The ExtraHop platform uses several different metric types. When creating custom metrics, it is important to choose the correct metric type. The following is copied from the AI Trigger API Doc:
- Top-level metrics. Time series of simple datatypes.
- count: Number (e.g., HTTP requests).
- snapshot: A special type of count metric that when queried over time, returns the most recent value (e.g., TCP established connections).
- dataset: Statistical summary of timing information (5-number summary: min, 25th-percentile, median, 75th-percentile, max).
- sampleset: Statistical summary of timing information (mean and standard deviation).
- max: A special type of count metric that preserves the maximum.
- Detail metrics. Time series of datatypes consisting of key-value pairs, where the key is a string or an IP address and the value is a top-level data type. Detail metrics provide drilldown information for top-level metrics.
Below we expand the definitions of the different metric types. Remember that each data point represents a specific roll-up time period: either 30 seconds, 5 minutes, 1 hour, or 24 hours (if you are using the extended datastore) depending on the time range being analyzed.
The following metrics are numbers, used when a single number is representative of the data (requests, connections, money earned, bytes)
- Counts: The sum of values over a data point’s time period. Every value committed adds to the sum for the data point. Remember that rates are controlled in visualization (charts/widgets) so bytes stored in a count can either be total traffic volume (GB) or throughput (Gbps) based on how the visualization is configured.
- Snapshot: The most recent value over a data point’s time period.
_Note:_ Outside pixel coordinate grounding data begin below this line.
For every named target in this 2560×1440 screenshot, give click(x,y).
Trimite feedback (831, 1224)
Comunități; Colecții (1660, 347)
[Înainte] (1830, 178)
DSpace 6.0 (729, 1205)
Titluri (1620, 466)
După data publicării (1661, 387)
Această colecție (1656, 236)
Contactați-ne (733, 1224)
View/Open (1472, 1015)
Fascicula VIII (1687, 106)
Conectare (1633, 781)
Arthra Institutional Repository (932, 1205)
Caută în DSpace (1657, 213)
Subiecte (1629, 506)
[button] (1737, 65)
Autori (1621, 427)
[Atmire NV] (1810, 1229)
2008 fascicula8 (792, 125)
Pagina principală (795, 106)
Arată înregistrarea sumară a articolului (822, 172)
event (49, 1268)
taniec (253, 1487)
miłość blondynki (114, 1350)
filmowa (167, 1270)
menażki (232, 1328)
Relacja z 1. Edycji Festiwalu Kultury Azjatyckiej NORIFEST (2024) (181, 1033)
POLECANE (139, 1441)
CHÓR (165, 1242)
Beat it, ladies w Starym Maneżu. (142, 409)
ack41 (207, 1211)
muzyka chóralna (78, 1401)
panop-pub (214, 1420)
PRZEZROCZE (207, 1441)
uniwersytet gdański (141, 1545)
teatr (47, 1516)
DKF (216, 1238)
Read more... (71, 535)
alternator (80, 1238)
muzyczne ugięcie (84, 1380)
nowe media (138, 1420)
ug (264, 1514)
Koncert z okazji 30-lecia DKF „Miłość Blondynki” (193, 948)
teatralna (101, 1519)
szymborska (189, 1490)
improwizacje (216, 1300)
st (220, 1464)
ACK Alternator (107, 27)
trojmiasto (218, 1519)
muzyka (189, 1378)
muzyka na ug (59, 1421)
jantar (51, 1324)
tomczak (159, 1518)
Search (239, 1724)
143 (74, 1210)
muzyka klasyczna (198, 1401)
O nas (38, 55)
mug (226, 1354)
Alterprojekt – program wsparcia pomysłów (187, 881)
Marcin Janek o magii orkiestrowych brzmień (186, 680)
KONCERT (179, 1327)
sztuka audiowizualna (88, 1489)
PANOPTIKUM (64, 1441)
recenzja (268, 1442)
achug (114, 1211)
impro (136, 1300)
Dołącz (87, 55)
Use this for point-in-time metrics or metrics which don’t make sense to sum. Examples would be ratios or current connections
- Max: The largest value over a data point’s time period. We often use the Max data type with metrics tied to SLAs, especially in conjunction with the Single Value widget.
The following metrics are set-type metrics. They are useful for metrics that you would want to perform statistical analysis on, ie finding “normal” behavior (eg processing time, RTT, deal size, etc). Bear in mind, a mean is affected by data outliers (really large or really small numbers compared to a normal). Median values aren’t affected by outliers.
- Dataset: Summary of the set of data using the median and percentiles. Datasets offer finer granularity than Samplesets, but they are not calculating the mean. Instead the data points represent sorted sets of all values for the metric, which can show the median or other percentiles (5th, 25th, 75th, 95th, etc). Typically datasets are used for summary metrics, especially across multiple devices, applications, etc, where one outlier can skew the the data.
- Sampleset: Summary of the set of data using mean (average) and standard deviation. Samplesets offers less granularity but can quickly identify ‘normal’ behavior, so they are commonly used as a detail metric, especially to summarize data points about a single thing (eg a server, URI, file). You’ll notice the ExtraHop UI is organized in this manner, as shown below.
Notice how the top level RTT metric is broken down by quartiles (min,25%,median,75%,max). This is indicative of a dataset metric.
On the RTT drilldown, in this case where RTT is broken out by URI, the RTT metrics are broken out by mean (average) and standard deviation.
By better understanding each metric type, you are better equipped to identify when to use each for your own data. In a later post, we’ll cover detail metrics in more depth, but until then, questions and comments are welcome!